TASK TO CARRY OUT —
Gather all lines with "computer" from the records.

+ + +

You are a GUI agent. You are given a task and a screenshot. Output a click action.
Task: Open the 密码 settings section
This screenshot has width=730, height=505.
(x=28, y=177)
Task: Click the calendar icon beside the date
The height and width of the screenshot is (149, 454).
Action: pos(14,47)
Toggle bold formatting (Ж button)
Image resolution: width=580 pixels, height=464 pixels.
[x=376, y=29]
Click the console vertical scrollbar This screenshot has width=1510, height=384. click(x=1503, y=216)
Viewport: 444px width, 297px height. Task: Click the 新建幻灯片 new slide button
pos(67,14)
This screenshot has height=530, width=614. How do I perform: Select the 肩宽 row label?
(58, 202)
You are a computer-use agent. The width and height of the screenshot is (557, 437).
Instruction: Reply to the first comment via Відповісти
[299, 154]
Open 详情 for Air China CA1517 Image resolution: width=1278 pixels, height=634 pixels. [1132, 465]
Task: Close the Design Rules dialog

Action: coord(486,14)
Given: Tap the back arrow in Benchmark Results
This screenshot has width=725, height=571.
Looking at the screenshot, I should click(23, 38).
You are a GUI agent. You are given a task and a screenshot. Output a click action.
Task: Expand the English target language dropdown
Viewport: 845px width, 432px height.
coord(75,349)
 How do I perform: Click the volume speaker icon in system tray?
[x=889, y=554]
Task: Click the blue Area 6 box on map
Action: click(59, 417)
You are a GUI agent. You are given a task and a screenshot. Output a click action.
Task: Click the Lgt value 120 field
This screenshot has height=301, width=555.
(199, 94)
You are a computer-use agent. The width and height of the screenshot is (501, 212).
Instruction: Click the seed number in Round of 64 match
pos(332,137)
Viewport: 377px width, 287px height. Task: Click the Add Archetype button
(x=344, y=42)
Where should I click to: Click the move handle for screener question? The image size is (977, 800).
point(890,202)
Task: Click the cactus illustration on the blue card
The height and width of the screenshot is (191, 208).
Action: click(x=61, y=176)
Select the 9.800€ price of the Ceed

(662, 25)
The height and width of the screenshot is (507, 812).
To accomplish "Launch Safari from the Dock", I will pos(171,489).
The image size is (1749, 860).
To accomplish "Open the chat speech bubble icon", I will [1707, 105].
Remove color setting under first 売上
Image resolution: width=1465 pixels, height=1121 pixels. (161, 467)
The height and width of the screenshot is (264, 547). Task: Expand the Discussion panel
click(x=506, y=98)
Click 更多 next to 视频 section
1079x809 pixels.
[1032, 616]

+ + +

COMPLETED EXERCISE —
You are a computer-use agent. The width and height of the screenshot is (557, 437).
You are a computer-use agent. The width and height of the screenshot is (501, 212).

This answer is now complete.